Molti pazienti - precisa la nota - non raggiungono la remissione completa, nonostante i trattamenti, o non mantengono la malattia sotto controllo a lungo: fino al 40% dei pazienti non risponde ai farmaci inibitori del Tnf e il 50% di quelli che ottengono risultati quando iniziano il trattamento perdono i benefici nel corso del primo anno di cure. La decisione della Ce fa seguito al parere positivo del Comitato per i medicinali a uso umano (Chmp) dell'Agenzia europea per i medicinali (Ema) dello scorso dicembre e si basa principalmente sui risultati dello studio randomizzato controllato con placebo di fase 3 Vivid-1, i cui risultati mostrano che i pazienti trattati con mirikizumab hanno riscontrato un miglioramento significativo sia della remissione clinica (54,1% contro 19,6% di pazienti trattati con placebo) sia della risposta endoscopica a un anno, con una guarigione visibile del rivestimento intestinale (48,4% contro 9% di pazienti trattati con placebo). Mirikizumab è attualmente in fase di studio anche nel Vivid-2, che valuta l'efficacia e la sicurezza del farmaco fino a 3 anni in adulti con malattia di Crohn da moderata a severa.

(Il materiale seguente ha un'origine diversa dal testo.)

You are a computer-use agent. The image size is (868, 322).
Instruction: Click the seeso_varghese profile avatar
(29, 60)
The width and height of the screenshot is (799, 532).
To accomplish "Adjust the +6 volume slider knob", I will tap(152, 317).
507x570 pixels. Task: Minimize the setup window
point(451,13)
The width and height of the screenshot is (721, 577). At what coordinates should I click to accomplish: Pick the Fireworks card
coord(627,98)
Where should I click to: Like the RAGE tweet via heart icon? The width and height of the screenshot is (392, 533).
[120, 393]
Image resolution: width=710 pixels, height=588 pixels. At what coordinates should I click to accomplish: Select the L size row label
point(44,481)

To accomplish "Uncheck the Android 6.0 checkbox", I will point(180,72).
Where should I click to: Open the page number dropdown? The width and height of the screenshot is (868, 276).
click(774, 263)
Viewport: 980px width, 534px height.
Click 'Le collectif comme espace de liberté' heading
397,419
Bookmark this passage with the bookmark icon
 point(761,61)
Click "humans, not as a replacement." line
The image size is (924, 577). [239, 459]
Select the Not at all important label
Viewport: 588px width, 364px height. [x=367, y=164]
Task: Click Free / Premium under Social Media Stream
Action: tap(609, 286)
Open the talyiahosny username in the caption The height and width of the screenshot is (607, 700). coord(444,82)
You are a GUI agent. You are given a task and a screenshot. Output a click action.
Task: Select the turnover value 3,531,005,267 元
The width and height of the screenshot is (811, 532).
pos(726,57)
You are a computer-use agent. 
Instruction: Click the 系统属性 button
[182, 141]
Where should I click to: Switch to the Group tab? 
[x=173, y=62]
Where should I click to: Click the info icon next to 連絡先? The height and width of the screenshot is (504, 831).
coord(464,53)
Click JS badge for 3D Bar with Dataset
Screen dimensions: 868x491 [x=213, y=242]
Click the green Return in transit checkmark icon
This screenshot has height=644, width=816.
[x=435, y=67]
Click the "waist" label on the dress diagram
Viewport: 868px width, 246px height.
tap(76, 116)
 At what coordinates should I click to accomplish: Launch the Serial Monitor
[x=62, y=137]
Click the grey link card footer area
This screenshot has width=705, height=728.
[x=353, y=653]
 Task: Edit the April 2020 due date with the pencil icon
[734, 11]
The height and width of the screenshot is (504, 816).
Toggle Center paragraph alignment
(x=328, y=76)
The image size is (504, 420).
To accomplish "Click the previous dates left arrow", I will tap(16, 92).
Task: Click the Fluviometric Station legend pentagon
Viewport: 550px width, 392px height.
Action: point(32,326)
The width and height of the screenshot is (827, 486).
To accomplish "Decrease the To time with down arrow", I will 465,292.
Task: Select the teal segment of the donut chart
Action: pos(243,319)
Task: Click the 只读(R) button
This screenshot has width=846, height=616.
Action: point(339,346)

"L'efficacia di mirikizumab - sottolinea Massimo Claudio Fantini, segretario generale di Ig-Ibd (Italian Group for the study of Inflammatory Bowel Disease) e professore ordinario di Gastroenterologia, Università degli Studi di Cagliari, direttore della Sc di Gastroenterologia, Aou, Cagliari - si evidenzia con lo studio Vivid-2 nei pazienti con 2 anni di trattamento continuo: tra coloro che hanno raggiunto una risposta endoscopica dopo un anno nello studio Vivid-1, oltre l'80% ha mantenuto la risposta endoscopica. Inoltre, tra i pazienti che hanno ottenuto sia la remissione clinica sia la risposta endoscopica dopo un anno in Vivid-1, quasi il 90% ha mantenuto la remissione clinica nel secondo anno di trattamento nel Vivid-2".

Lo studio Vivid-1 ha inoltre messo in evidenza come il 32,5% dei pazienti trattati con mirikizumab ha ottenuto un miglioramento della risposta endoscopica a 3 mesi (rispetto al 12,6% con placebo), un risultato importante nel trattamento di una patologia che ha un impatto significativo sulla vita dei pazienti. L'estensione dell'indicazione di mirikizumab per la malattia di Crohn, dopo l'approvazione in Europa e in Italia per il trattamento della colite ulcerosa da moderata a grave nei pazienti adulti, è un passo in avanti nel percorso di Lilly al fianco delle persone che vivono con Mici. "Questa approvazione rappresenta un'importante opportunità per migliorare la qualità di vita dei pazienti con malattia di Crohn - conclude Elias Khalil, presidente e amministratore delegato Italy Hub di Lilly - Il nostro impegno è quello di offrire soluzioni terapeutiche innovative e sicure, collaborando con la comunità scientifica per rispondere ai bisogni insoddisfatti di chi convive con questa patologia. Siamo convinti che mirikizumab possa contribuire in modo significativo alla gestione della malattia e al miglioramento del benessere generale dei pazienti".